Y así, saboreando el momento, hablábamos de todo, reflexionábamos, expresábamos miedos y esperanzas, reíamos y callábamos contemplando nuestras vistas, la reales y las imaginarias, mientras nos relamíamos con aquellos revitalizantes cafés (descafeinado una, con toda su cafeína la otra), en las soporíferas horas de la siesta estival.
El día que acabaron las sesiones de radioterapia, y nos sentamos como otras tantas veces anteriores en nuestra mesa de siempre, llegó el camarero que nos conocía de todas aquellas tardes de fiel y puntual cita, para afirmar más que preguntar:
-Lo de siempre, ¿verdad?
Mi amiga y yo nos miramos cómplice y pícaramente por encima de nuestras gafas de sol, y nos dirigimos a él para responderle casi al unísono:
-No, hoy queremos un café con hielo y… con un chorrito de Baileys - desobedeciendo así, por aquella merecida y única vez, los consejos de no tomar alcohol durante el tratamiento.
El cáncer ya se había llevado muchas oportunidades ese año, pero también nos dejó otras tantas, en forma de un verano atípico, con sus déficits de viajes, sol y playa.

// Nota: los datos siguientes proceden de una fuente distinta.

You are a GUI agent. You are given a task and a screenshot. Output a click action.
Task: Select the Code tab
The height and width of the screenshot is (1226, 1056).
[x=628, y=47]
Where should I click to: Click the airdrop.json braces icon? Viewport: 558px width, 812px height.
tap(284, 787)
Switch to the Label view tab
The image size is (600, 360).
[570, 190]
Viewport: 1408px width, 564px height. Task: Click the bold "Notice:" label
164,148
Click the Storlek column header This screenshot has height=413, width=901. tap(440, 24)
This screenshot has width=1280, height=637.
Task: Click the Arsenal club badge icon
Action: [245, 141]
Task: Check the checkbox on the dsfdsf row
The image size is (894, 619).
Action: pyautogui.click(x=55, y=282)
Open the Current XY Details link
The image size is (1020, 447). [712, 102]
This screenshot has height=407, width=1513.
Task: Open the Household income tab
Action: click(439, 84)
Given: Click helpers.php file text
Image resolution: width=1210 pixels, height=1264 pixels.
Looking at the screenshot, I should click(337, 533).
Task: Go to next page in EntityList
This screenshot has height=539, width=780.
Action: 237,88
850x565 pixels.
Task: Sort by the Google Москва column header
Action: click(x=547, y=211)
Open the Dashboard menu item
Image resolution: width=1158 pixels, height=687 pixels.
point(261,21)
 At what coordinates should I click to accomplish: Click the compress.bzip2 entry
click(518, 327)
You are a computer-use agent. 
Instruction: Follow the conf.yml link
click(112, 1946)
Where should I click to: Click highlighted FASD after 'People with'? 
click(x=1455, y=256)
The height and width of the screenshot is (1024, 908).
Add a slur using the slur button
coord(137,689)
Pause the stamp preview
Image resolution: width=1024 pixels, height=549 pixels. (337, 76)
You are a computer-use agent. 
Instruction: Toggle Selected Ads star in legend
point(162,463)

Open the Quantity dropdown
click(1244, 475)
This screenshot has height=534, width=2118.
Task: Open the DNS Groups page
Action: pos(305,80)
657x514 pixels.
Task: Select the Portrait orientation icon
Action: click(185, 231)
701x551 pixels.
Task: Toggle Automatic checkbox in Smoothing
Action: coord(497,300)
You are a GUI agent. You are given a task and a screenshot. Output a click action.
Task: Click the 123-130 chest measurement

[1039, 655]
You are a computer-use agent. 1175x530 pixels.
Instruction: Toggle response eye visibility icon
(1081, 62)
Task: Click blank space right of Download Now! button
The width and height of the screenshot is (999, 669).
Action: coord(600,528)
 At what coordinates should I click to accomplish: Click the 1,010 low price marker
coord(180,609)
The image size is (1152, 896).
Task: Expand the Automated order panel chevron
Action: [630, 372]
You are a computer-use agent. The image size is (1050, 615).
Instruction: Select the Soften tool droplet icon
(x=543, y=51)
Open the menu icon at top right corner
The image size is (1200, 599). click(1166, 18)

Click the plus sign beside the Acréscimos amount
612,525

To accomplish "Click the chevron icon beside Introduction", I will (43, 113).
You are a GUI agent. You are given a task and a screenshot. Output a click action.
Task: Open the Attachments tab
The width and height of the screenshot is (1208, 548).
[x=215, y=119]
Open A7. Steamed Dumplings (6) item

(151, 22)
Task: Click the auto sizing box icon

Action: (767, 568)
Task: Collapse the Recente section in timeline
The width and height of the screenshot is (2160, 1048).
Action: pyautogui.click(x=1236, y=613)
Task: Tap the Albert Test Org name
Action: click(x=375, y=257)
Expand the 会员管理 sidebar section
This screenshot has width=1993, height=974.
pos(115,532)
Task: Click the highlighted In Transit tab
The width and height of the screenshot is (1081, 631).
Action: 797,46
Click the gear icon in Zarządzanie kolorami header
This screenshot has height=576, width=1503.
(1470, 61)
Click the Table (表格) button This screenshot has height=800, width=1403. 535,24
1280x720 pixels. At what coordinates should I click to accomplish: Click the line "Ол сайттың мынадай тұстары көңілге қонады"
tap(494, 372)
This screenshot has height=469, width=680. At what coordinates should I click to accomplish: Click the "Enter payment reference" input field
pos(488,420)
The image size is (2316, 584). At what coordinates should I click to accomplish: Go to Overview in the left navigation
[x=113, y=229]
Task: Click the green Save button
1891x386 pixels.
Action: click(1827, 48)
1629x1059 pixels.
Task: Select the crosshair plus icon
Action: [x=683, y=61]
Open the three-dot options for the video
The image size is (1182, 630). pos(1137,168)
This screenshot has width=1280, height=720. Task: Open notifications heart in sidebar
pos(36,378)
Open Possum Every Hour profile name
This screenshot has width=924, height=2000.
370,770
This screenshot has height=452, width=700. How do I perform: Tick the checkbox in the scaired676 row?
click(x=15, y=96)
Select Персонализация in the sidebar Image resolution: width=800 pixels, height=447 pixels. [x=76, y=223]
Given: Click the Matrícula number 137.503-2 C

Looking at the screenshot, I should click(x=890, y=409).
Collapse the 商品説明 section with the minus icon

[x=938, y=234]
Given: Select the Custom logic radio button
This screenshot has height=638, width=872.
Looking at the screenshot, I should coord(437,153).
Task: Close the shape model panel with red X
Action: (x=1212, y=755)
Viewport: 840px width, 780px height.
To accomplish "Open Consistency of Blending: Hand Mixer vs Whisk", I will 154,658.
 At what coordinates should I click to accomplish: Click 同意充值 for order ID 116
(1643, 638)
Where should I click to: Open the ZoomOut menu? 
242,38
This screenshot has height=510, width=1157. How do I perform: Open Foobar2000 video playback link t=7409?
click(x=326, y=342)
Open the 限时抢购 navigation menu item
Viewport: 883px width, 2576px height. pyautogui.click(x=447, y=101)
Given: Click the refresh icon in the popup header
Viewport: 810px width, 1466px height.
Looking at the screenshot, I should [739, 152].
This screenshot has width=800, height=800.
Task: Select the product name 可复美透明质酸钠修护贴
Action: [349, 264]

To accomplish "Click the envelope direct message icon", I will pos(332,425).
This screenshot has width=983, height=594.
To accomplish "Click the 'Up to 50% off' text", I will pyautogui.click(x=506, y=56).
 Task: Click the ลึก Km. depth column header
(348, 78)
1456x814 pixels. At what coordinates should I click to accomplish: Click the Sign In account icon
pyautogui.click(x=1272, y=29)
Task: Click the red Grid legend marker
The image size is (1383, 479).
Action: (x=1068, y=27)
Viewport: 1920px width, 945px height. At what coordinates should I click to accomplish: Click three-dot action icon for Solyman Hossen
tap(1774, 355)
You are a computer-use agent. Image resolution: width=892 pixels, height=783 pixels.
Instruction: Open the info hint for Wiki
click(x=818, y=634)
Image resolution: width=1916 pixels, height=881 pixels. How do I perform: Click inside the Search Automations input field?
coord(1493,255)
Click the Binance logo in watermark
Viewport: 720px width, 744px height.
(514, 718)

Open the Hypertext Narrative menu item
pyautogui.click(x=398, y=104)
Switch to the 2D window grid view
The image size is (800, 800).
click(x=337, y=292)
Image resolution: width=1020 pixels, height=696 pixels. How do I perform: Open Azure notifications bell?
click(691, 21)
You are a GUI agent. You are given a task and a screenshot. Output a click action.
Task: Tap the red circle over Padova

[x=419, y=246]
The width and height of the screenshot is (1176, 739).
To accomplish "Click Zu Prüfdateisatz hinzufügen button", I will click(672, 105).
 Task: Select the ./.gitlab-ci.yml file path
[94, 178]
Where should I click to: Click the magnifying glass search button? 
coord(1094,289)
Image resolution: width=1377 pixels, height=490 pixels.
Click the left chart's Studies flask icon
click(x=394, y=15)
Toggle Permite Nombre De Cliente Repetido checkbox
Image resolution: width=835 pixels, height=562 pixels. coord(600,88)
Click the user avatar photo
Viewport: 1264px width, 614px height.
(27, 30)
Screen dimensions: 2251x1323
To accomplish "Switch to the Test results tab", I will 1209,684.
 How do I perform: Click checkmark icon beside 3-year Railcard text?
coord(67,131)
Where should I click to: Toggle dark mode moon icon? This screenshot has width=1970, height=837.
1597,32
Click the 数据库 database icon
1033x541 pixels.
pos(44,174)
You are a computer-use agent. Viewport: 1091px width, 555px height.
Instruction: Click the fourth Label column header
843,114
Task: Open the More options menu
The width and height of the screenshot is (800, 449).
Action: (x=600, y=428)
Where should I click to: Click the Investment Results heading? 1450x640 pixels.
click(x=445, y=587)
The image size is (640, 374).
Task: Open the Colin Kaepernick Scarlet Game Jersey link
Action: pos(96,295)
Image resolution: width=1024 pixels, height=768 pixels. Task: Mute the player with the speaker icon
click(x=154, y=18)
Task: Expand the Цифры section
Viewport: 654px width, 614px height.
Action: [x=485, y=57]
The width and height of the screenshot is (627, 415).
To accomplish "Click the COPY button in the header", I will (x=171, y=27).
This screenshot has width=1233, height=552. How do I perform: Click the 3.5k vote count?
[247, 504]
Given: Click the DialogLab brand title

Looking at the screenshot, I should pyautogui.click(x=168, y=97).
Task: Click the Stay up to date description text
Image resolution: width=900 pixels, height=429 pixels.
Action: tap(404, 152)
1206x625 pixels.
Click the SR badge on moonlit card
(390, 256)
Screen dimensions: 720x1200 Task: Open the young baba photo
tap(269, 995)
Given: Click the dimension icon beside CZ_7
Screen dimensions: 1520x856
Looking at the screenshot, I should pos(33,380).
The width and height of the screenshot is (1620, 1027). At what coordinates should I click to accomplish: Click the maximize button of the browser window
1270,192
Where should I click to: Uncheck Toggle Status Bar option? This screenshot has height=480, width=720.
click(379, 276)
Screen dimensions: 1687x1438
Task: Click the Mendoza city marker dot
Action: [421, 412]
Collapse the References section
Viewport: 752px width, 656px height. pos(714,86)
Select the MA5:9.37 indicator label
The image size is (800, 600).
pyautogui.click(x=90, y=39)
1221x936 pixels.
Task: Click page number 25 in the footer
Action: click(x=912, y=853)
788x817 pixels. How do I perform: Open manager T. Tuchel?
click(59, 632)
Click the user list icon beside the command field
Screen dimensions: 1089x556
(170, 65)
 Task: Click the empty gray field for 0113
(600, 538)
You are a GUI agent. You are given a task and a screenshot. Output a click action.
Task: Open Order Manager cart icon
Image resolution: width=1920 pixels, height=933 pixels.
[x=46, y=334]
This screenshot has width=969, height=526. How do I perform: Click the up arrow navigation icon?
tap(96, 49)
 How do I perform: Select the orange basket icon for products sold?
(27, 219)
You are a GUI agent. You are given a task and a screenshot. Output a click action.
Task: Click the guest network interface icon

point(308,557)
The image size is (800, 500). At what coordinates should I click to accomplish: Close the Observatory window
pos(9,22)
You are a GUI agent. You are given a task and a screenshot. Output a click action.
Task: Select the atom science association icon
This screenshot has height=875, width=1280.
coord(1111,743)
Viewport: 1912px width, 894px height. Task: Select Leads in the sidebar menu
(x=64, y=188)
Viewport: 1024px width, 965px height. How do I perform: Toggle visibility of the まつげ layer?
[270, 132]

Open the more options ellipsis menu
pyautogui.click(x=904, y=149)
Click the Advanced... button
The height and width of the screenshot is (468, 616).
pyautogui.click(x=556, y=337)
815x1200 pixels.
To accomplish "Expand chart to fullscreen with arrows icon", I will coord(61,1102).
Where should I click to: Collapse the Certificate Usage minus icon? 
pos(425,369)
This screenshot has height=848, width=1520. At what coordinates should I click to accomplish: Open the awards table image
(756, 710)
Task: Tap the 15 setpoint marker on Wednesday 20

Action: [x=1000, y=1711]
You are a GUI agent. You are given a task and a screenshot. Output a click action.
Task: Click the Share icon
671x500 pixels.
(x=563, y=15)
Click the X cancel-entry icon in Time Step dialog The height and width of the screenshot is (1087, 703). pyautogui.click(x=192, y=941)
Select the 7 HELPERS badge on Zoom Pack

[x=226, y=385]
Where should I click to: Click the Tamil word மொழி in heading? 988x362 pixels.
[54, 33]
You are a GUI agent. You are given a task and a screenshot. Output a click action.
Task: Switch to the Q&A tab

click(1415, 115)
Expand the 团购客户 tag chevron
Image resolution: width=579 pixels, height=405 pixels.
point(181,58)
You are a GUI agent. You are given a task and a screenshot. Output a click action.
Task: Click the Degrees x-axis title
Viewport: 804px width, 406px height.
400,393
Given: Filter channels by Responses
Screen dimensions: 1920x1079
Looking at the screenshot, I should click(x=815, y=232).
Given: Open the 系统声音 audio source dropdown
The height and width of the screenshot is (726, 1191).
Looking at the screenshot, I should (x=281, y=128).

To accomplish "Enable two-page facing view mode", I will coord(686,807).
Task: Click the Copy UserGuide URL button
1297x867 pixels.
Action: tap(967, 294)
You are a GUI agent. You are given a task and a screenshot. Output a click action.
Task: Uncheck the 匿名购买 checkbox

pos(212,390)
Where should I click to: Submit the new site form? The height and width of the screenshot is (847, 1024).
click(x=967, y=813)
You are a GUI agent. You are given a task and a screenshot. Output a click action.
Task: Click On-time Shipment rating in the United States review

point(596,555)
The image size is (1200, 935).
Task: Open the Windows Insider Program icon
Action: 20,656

Nos brindó una forma de disfrutarlo como hasta entonces no lo conocíamos: saboreando el momento, las circunstancias, la compañía y el tiempo, fueran estos los que fueran… En definitiva, saboreando la vida en cualquier situación.
Hace bastantes años, alguien me dijo que nuestro cerebro tiene un mecanismo de defensa que hace que, en un plazo suficiente, olvidemos detalles desagradables y tristes de nuestras vidas para dar paso a aquellos que, aunque en su momento pudieran parecer insignificantes, con los años adquieren la dimensión e importancia que les corresponden. Y que en su día tuvieron, aunque entonces no supiéramos apreciarlos. Algo así como ese tan trillado dicho de “el tiempo lo pone todo en su sitio”.
Pues bien, quince años después, he de darle las gracias a mi mente por haber hecho tan bien su trabajo, puesto que al echar la vista atrás sobre este largo proceso vivido, lo primero que recuerdo son esos maravillosos cafés. Y entre todos ellos, especialmente el último. O mejor dicho, nuestro penúltimo, siempre nuestro penúltimo, café con hielo.